**WHAT NEEDS TO BE DONE**
Copy the records below word for word, from the first line through the line that contains "Cursos de Certificados", and leave out any pictures.

**Saved entries**
----

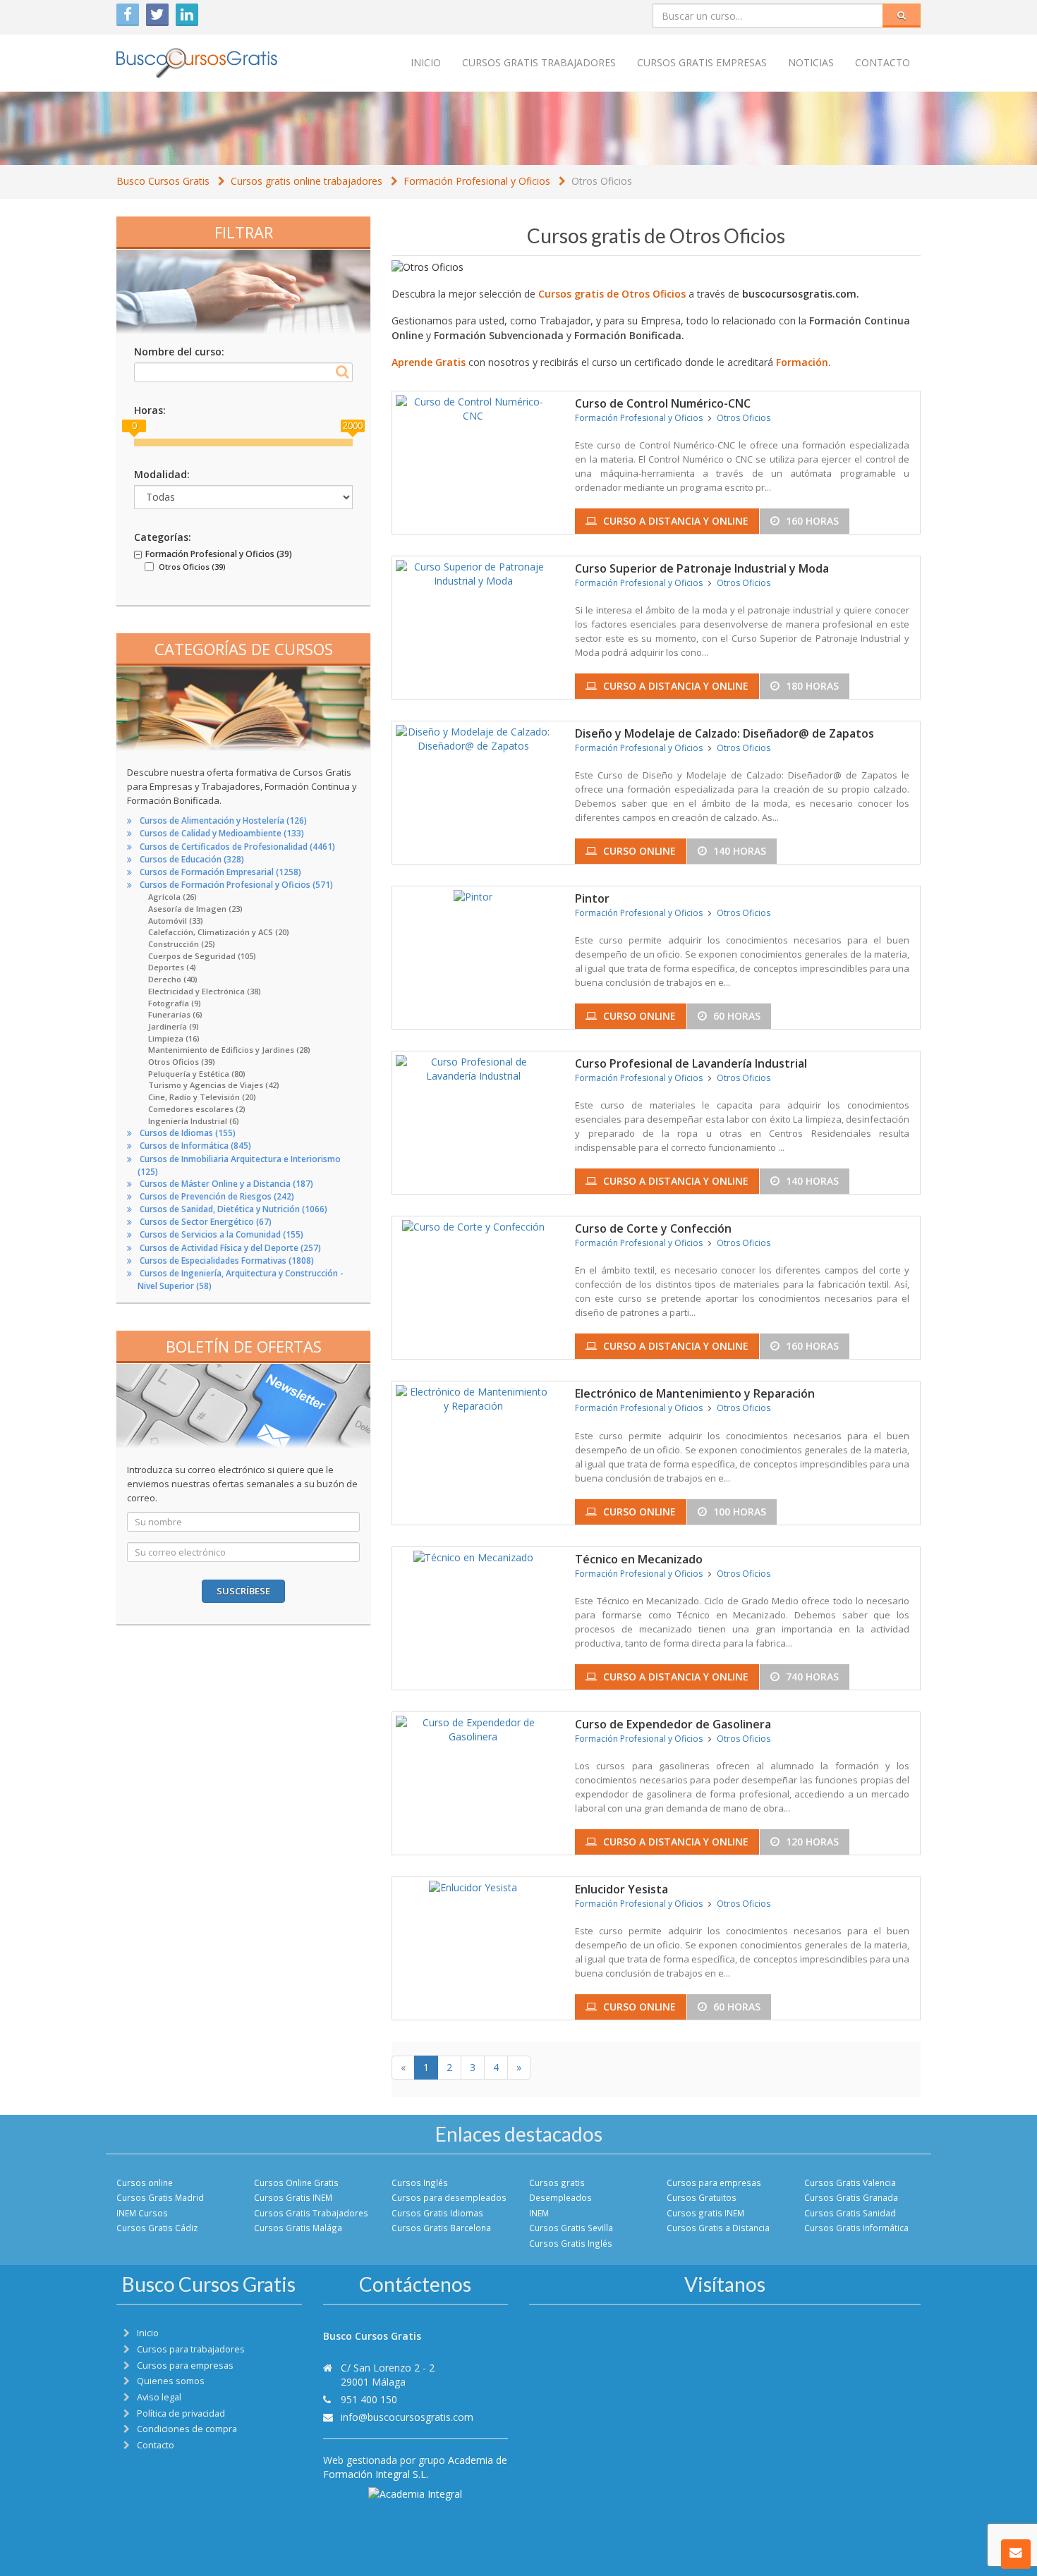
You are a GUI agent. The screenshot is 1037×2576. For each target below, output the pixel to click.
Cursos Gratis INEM (293, 2197)
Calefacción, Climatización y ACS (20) (218, 932)
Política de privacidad (181, 2413)
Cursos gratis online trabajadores (306, 181)
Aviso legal (159, 2397)
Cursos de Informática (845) (195, 1146)
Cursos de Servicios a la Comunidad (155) (221, 1234)
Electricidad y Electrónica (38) (204, 991)
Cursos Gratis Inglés (570, 2243)
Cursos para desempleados (449, 2197)
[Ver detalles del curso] (473, 407)
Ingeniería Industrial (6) (193, 1121)
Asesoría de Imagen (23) (195, 908)
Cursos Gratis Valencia (850, 2182)
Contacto (882, 62)
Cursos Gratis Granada (851, 2197)
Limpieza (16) (174, 1038)
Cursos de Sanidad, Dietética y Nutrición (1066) (233, 1209)
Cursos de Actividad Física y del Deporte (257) (230, 1248)
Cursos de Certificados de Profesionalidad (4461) (237, 847)
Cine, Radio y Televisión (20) (202, 1097)
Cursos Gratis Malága (298, 2227)
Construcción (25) (181, 944)
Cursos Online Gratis (296, 2182)
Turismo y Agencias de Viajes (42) (213, 1085)
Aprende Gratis (429, 362)
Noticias (811, 62)
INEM (539, 2212)
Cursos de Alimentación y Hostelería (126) (223, 820)
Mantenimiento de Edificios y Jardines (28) (229, 1049)
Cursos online (144, 2182)
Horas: (150, 410)
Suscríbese (243, 1591)
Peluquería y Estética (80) (196, 1073)
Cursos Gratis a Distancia (718, 2227)
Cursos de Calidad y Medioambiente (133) (222, 833)
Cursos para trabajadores (191, 2349)
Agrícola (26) (172, 896)
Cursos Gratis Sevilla (571, 2227)
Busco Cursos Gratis (163, 181)
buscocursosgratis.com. (800, 293)
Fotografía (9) (174, 1003)
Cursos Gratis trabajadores (539, 62)
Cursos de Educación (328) (192, 859)
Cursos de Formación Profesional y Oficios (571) (236, 885)
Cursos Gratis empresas (702, 62)
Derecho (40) (173, 979)
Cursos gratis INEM (705, 2212)
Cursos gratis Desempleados (560, 2190)
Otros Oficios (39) (181, 1061)
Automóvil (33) (175, 920)
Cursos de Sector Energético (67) (206, 1222)
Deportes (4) (172, 967)
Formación (802, 362)
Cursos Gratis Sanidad (850, 2212)
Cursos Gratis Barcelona (441, 2227)
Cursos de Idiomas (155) (188, 1133)
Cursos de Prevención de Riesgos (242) (217, 1196)
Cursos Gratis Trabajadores (311, 2212)
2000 (353, 426)
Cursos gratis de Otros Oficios (612, 293)
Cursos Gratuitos (701, 2197)
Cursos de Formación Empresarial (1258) (220, 872)
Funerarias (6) (175, 1014)
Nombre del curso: (179, 351)
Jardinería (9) (173, 1026)
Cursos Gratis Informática (856, 2227)
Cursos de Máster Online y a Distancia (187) (226, 1184)
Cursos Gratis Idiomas (437, 2212)
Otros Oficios (601, 181)
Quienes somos (171, 2381)
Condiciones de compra (187, 2429)
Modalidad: (162, 474)
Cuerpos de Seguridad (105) (202, 956)
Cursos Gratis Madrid (160, 2197)
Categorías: (162, 537)
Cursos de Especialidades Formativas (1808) (227, 1260)
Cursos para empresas (714, 2182)
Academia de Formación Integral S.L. (415, 2467)
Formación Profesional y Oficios (477, 181)
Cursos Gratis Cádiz (157, 2227)
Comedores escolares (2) (196, 1109)
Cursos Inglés (420, 2182)
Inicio (426, 62)
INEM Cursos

----

**COMPLETED EXERCISE**
You are a GUI agent. The screenshot is 1037×2576. For each target below, output the pixel to click.
Cursos Gratis INEM (293, 2197)
Calefacción, Climatización y ACS (20) (218, 932)
Política de privacidad (181, 2413)
Cursos gratis online trabajadores (306, 181)
Aviso legal (159, 2397)
Cursos de Informática (845) (195, 1146)
Cursos de Servicios a la Comunidad (155) (221, 1234)
Electricidad y Electrónica (38) (204, 991)
Cursos Gratis Inglés (570, 2243)
Cursos para desempleados (449, 2197)
[Ver detalles del curso] (473, 407)
Ingeniería Industrial (6) (193, 1121)
Asesoría de Imagen (23) (195, 908)
Cursos Gratis Valencia (850, 2182)
Contacto (882, 62)
Cursos Gratis Granada (851, 2197)
Limpieza (16) (174, 1038)
Cursos de Sanidad, Dietética y Nutrición (1066) (233, 1209)
Cursos de Actividad Física y del Deporte (257) (230, 1248)
Cursos de Certificados de Profesionalidad (4461) (237, 847)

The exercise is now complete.